Yavuz Sultan Selim padişah olunca
İstanbul’a döndü (1512). Yavuz Sultan Selim’e Şark (Doğu) politikası alanında
danışmanlık yaptı. 1514 yılında İran Seferi’ne ve Çaldıran Savaşı’na katıldı.
Bir süre Tebriz’de kalarak verdiği vaazlarla halkı Osmanlı yönetimine ısındırmaya
çalıştı. Yavuz’un İstanbul’a dönmesinden sonra, yerli gönüllü askerle Safevi kuşatması
altındaki Diyarbekir’i kurtarmaya gitti ve bu kentin alınmasında büyük rol
oynadı. Onun girişimi ile geçici olarak Mardin de alındı. Yavuz’un Mısır
seferinden dönüşünde Malatya, Şanlıurfa, Besni, Ergani, Harput, Divriği,
Siverek ve kesin olarak Mardin ile öteki kent ve kasabaların Osmanlı yönetimine
girmesini sağladı. Ardından, Mercidabık ve Ridaniye savaşlarına katıldı. Mısır
seferiyle ilgili olarak Maveraünnehir hanlarına yazılan fetihnameleri kaleme
aldı. Güneydoğu Anadolu’nun Osmanlı Devleti topraklarına katılmasından sonra
kurulan ve merkezi Diyarbekir olan Arap ve Acem kazaskerliği ona verildi. Çaldıran Savaşı’ndan sonra Yeniçerilerin
huzursuzluğu nedeniyle Amasya’ya dönen Yavuz Selim, Doğu Anadolu’da düzenin sağlanması
görevini İdris-i Bitlisî’ye verdi.
Bitlisî, İslam birliği için samimi
olarak gayret göstermiş, Yavuz Sultan Selim’in güvenini kazanmışta. Yavuz ona
üzeri tuğralı boş kâğıtlar göndermiş, bunları kendisi adına doldurarak bölgede
dilediği gibi tasarrufta bulunmaya yetkisi vermişti. Diyarbekir merkezli Arap
ve Acem kazaskerliği görevini yürüten İdris-i Bitlisî, padişahın sonsuz
güvenine rağmen bölge için yaptığı her düzenlemede ve her atamada yine de
padişahla görüşme isteğinde bulunmuştur.
İdris-i Bitlisî bu işlerle de
yetinmeyerek, Yavuz Sultan Selim’in Memlûklulara karşı verdiği mücadeledeki
taktikleriyle de başarılar elde etmiştir. Yirmi beş Kürt aşiretini bir araya getirerek, öncelikle Musul ve
Urfa’nın Memlûklulardan alınarak Osmanlı topraklarına katılmasını sağladı. Daha
sonra, Yavuz Sultan Selim’in Suriye ve Mısır seferlerine, 1516 ve 1517
yıllarındaki Ridaniye ve Mercidabık savaşlarına Sultan ile birlikte katıldı.

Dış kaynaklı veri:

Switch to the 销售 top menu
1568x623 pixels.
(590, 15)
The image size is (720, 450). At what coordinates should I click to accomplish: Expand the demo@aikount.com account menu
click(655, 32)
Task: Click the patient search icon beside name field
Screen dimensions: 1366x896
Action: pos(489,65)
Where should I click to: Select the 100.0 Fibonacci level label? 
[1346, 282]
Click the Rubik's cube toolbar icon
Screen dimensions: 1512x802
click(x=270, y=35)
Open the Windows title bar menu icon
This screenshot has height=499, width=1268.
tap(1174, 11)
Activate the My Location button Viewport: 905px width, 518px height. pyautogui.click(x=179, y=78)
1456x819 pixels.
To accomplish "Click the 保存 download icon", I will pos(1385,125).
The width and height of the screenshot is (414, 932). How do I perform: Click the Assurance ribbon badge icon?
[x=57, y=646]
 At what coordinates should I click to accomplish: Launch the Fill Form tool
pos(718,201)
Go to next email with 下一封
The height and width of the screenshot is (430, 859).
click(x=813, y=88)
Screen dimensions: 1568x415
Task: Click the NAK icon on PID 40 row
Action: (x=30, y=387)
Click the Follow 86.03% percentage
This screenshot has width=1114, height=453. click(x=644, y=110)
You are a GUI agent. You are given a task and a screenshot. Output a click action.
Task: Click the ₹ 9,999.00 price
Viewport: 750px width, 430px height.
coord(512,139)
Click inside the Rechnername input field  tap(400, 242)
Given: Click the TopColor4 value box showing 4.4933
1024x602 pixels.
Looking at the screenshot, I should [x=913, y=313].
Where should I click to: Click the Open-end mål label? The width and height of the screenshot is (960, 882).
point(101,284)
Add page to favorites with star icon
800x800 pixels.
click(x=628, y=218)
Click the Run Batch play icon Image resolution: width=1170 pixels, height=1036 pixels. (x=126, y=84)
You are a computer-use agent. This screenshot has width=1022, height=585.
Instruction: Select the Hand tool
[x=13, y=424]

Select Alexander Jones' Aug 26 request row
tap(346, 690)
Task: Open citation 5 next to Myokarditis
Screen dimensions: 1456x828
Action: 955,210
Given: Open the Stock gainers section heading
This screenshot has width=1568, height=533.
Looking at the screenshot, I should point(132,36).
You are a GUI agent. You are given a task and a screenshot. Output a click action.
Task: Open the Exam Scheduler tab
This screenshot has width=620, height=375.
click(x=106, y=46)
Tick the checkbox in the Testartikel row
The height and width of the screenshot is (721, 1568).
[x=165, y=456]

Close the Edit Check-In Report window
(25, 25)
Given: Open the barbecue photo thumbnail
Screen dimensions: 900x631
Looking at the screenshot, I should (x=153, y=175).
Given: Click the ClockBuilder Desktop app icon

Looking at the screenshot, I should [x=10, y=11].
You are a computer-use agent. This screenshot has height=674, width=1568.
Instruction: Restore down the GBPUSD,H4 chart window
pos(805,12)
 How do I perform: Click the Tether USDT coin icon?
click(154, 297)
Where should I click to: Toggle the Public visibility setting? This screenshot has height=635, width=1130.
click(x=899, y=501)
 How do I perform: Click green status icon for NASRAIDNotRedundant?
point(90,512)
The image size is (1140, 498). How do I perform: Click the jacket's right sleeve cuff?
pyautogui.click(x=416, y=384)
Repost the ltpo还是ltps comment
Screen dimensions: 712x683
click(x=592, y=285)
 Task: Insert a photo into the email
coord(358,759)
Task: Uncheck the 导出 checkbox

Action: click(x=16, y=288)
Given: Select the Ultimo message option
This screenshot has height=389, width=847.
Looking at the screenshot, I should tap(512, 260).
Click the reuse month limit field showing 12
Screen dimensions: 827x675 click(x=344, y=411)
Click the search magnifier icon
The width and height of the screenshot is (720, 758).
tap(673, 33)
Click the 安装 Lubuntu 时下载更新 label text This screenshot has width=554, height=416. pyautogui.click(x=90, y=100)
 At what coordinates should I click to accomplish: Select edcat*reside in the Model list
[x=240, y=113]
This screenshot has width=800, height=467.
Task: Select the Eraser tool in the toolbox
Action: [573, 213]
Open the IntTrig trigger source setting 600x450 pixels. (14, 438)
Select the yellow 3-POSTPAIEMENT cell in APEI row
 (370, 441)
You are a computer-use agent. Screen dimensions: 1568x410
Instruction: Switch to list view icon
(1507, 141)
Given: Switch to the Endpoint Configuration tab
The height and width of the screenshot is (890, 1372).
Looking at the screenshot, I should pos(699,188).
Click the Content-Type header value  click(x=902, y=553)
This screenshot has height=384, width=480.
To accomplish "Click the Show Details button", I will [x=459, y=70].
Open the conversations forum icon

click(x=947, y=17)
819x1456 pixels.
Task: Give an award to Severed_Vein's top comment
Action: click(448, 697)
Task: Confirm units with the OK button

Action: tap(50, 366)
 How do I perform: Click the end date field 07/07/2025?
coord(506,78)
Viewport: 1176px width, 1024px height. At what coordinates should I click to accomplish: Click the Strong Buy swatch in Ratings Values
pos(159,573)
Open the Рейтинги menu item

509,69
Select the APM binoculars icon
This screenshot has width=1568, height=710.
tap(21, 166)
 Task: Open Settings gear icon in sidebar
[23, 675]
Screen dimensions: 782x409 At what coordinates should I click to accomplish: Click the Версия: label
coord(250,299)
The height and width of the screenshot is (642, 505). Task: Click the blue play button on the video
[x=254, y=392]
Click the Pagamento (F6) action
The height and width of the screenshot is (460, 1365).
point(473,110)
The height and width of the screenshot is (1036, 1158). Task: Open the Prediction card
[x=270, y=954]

Mısır’ın fethinden sonra bu ülkenin nasıl yönetileceği konusunda görüşlerini
Yavuz Selim’e anlatmış ve Yavuz tarafından takdirle karşılanmıştır. Nitekim
Mısır’ın yönetilmesinde İdris’in görüşleri esas alınmıştır.
İdris-i Bitlisî, yirmi yıldan
fazla bir süre Osmanlı Devleti’ne hizmet etti. Ömrünün son yıllarını
İstanbul’da dinî çalışmalara ve eser yazmaya ayırmıştı. İdris-i Bitlisî, Yavuz
Sultan Selim’in 1520 yılında ölümünden kısa bir süre sonra İstanbul’da vefat
etti. Bütün kaynaklar ölüm yerinin İstanbul olduğunda birleşmiş, ancak ölüm
tarihi hakkında farklı bilgiler ileri sürülmüştür. 65-70 yıl yaşadığı
sanılmaktadır. Mezarı Eyüp’te, eşi Zeynep Hatun’un kurduğu vakıf tarafından yaptırılan
mescidin civarında, kendi adıyla anılan İdris Köşkü ve İdris Çeşmesi denilen
yerdedir.
Bitlisî, doğa bilimleriyle de ilgilenmişti.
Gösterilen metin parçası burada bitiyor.